_Document text_
+===+

6. Prairies, Trains, Travis

“…When I die Lord bury me deep, way down on old Chestnut Street.
Please don’t tell what train I’m on, so they won’t know what route I’m going…”
(Elizabeth Cotten, written approx. 1910 at age 13)

As the 1940s rolled over into the 1950s, the reaches of the country west of the Missouri began to slowly sense big changes coming. Out there in the big empty, between Canada and Mexico, you learned to figure such things out for yourself. News conferences and press releases got pretty diluted by the time the bigger patterns they represented filtered into places with more rabbits than people. But you could feel something in the words and sounds carried on the winds, even if you were six or eight years old. So you kept your eyes and ears open and looked for patterns, like coyote pups in early summer, storing up subtle shifts, poised between play and survival. Like the noises on the radio, and those that marked the passage of the long trains on the paired rails heading west.

There was a lovely affinity between those open spaces and railroad trains. And kids, of course. In the towns and the tangles of the isolated switching yards, the railbeds smelled of creosote and coal, grease and hot oil. But out where the big engines broke into the open, saw the far horizon through the single eye of a headlamp and hunkered a little like quarter horses, the sun gradually took such odors away. The heat of summer days built up in the shine at the top of the rails, waiting for the approach of incautious hands holding doomed pennies.

Automobiles were ok, whether the new models rolling out of Detroit, or those with running boards from before the war. The ones we saw weren’t very sexy yet, and it would be a few years before some of us would begin making them our own, with frenched body joins and Lakes pipes and floor shifts cut into the hump.

            1954 Chevrolet Corvette

It would be three more years until the first Corvette, in 1953, and four until the first T-Bird two-door roadster the year after.

                    1955 Ford Thunderbird

But if you wanted to feel your insides shake and your ears go on overload and your face go numb from too many sensations to screen, there were the big steam locomotives, hauling the long trains, cars in numbers bigger than you could count, from places and railroads far away. Steam was dying, but we didn’t know it.

+===+

_Data block_

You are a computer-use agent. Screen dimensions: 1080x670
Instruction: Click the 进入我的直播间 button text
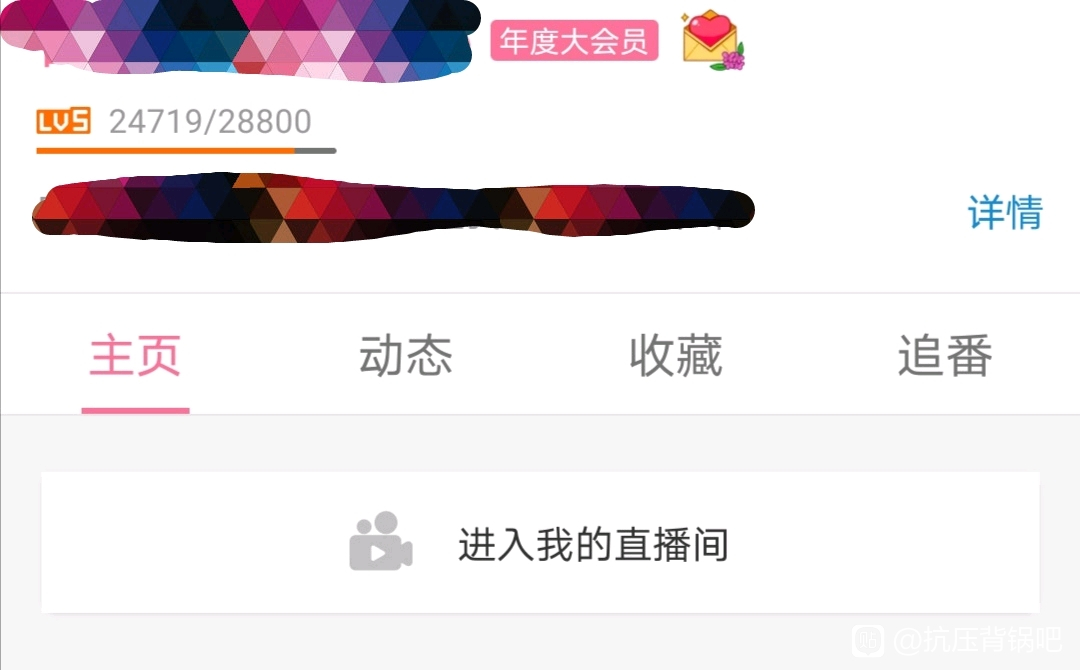tap(593, 544)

+===+

_Exercise objective_
Please continue the recollection of prairie towns and steam locomotives, starting right after its last line, "Steam was dying, but we didn't know it."

_Exercise result_
Union Pacific 4-8-8-4 “Big Boy” 4014 in service 1941-1959

Oh, those first diesel locomotives, back in the 30s and ’40s had caused a stir, all right. “That’s the future,” people had said, and by the 50s the passenger trains had one or two at the head of a string of sleek cars, sliding streamlined through the nights. That’s when most of the passenger runs came through the far lonesome, and folks from the East or West slumbered past the places that had been defined as having “nothing to see” by those who cast the schedules.

In the light of a 1950 day, those trains seemed somehow far away from our experience, and some of us just couldn’t hook into all that smoothness and shine. But the freights were another matter. Our small world was four o’clock mornings in old Ford pickups with trembling rear fenders, running dirt roads to the two-lane to beat the Chicago & Northwestern 513 freight to the depot with our load of 5 and 10-gallon cream cans. Steam still ruled on those runs in 1950. 

“The 400” C&NW stream locomotive in service 1935-1963

It wasn’t all diesel on the passenger trains, either. The “400” was still blazing down the rails between Saint Paul and Chicago at 80 to 110 miles an hour, with right-of-way priority over all other trains.

In our smaller world, the freights had the right-of-way at crossings, and we waited for many an hour as they rumbled by, in those old Fords and Chevies, as the metal dashboards became so hot from the sun’s energy that they could not be touched, riveted by the hiss and thunder of the big engines and then tormented by younger brothers determined to ruin our count of the cars. Here was wonder, even if we didn’t know it by name.

Here was the magic of far and gone.

Soo Line caboose, apparently abandoned, on an old siding at the first stop on the Amtrak run from St. Paul to Chicago.

And at the end of a long and weary time would come a reward, a truth some of us took right down into our quick. Even mothers groaned if the end of the train didn’t have a caboose, tagged onto the big-shouldered parade like a clown with sad eyes.

(Clockwise from upper left) Chicago and Northwestern System, Great Northern, Northern Pacific, Milwaukee Road, Soo Line

 

As the forties faded on the Northern Plains, the engines carried the ram on a rock of the Great Northern Line, the yin and yang of the NP or the bar and ball of the C&NW. The kids in the middle of the west knew the Union Pacific. In the open spaces of the southwest, the steam freights rolled behind mammoth engines carrying the SP logo. And from north to south, there were the whispers of stories overheard, about uncles and others who had ridden the steam freights in the decades of depression and war, what had been seen, what had been done.

In 1950, the Southern Pacific still ran west out of New Orleans, through Dallas and into the lonesome west to El Paso and on to Tucson, just as it had in the 1800s. From Tucson, the rails dodged the border across burning miles of Nevada and into southern California, before wheeling northward to Los Angeles and Oakland and San Francisco, to the original mile one of the line.

On a summer’s night in 1950, an 18-year-old man walked the sleepers out of the yards in Oakland, with an ear on the hum of the rails and the bang of the cars, and an eye out for the railroad bulls. Over one shoulder, he carried a bindle made from a khaki-colored Army blanket. In the opposite hand was a dusty case holding a Martin six-string acoustic guitar. He had played that Martin to pass the miles and entertain his fellow itinerants down the long miles that ran back to the switching yards in Tucson. Five days before he had climbed up into a dimly-sensed gateway to the mysteries of the future, a head full of 78 rpm folk songs and the scent of fortune’s favor blowing faint in the shifting breezes.

His name was Travis Edmonson. Over a half-century later, he would share his memories with us in an extensive series of long, Thursday night phone conversations, recorded and transcribed and then reviewed by him for accuracy and completeness.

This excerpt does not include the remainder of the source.